The television broadcast showed scenes of the melee that Saudi officials say demonstrate that security forces never opened fire on the pilgrims, as Iran had charged. The Saudis maintain that most of the deaths were caused when women and elderly pilgrims fell and were crushed by other Iranians as they stampeded in a ``chaotic retreat'' from security forces.
The Saudis have invited hajj leaders and diplomats to view videotapes and photographs of the incident to counter Iranian claims. Saudi Arabia also called on the thousands of pilgrims who witnessed the incident to tell what they saw.
An Iranian delegation sent to Saudi Arabia Saturday to investigate the deaths returned to Iran after Saudi Arabia accused its members of interfering in internal Saudi matters.

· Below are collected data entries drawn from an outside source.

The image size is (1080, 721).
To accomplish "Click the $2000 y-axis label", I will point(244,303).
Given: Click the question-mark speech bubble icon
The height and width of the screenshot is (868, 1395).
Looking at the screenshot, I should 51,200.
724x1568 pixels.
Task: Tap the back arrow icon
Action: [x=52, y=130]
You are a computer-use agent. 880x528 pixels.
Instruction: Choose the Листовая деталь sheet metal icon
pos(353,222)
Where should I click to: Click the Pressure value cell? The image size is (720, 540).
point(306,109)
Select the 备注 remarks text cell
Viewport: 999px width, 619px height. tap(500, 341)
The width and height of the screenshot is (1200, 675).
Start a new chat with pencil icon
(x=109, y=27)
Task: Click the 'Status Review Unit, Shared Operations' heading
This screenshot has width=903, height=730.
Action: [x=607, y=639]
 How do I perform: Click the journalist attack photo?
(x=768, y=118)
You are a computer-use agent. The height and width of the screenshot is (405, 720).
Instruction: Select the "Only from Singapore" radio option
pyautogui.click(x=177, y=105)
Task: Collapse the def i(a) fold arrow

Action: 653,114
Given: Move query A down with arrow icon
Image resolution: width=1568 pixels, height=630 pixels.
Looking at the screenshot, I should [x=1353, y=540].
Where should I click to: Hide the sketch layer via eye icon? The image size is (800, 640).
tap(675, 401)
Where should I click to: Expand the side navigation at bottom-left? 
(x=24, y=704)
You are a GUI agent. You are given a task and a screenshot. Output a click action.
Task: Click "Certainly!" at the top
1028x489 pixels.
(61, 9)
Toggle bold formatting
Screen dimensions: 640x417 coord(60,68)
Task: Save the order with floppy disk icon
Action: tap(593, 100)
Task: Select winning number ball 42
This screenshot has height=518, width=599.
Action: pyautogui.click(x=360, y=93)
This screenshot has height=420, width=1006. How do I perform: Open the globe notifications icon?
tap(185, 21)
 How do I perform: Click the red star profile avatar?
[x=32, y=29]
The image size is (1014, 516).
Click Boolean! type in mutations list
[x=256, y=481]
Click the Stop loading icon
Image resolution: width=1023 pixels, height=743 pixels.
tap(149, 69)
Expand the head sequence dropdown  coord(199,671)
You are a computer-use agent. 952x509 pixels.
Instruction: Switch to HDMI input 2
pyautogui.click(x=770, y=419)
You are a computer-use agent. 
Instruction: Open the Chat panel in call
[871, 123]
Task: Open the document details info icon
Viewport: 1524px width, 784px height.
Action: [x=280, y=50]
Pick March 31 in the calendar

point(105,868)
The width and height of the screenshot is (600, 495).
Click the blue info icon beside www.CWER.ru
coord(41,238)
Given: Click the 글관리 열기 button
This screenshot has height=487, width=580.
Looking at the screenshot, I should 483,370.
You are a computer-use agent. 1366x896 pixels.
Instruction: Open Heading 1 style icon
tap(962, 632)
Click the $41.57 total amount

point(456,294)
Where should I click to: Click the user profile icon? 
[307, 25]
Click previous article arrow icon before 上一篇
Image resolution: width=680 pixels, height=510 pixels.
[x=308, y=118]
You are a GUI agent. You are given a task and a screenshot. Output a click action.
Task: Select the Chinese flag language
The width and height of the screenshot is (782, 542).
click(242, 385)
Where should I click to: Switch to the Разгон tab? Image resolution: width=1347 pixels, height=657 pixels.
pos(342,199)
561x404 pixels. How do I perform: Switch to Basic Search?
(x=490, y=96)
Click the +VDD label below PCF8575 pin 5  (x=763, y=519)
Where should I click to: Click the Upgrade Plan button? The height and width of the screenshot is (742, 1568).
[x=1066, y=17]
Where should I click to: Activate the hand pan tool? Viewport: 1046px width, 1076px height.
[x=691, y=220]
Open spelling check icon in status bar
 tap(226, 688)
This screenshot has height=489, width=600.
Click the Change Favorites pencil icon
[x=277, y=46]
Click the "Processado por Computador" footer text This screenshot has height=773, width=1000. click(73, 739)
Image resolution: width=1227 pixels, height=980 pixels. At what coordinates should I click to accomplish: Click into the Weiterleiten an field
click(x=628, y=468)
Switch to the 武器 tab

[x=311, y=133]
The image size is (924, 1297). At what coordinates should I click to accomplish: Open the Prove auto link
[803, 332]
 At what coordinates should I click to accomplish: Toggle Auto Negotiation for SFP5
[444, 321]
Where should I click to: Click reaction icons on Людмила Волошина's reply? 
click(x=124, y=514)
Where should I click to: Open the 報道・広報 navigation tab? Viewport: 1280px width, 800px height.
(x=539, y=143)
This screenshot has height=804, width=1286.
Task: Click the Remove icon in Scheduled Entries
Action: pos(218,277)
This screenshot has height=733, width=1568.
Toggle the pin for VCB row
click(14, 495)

The Saudis maintain that many Iranian pilgrims had armed themselves with knives, sticks, and stones, and that some attacked security officers. Iran charges that security men and bystanders provoked the Iranian procession by throwing stones and glass at them as they walked Mecca's narrow streets.
It remains unclear which side started the violence. But both accounts acknowledge that tempers flared when the procession came to a halt under the hot sun in a huge human traffic jam near the Grand Mosque.
Saudi security efforts had been greatly stepped up since arms were confiscated from Iranian pilgrims in 1982. Two years later, an Iranian was killed and several others injured after a fight broke out between pilgrims from Iran and Iraq.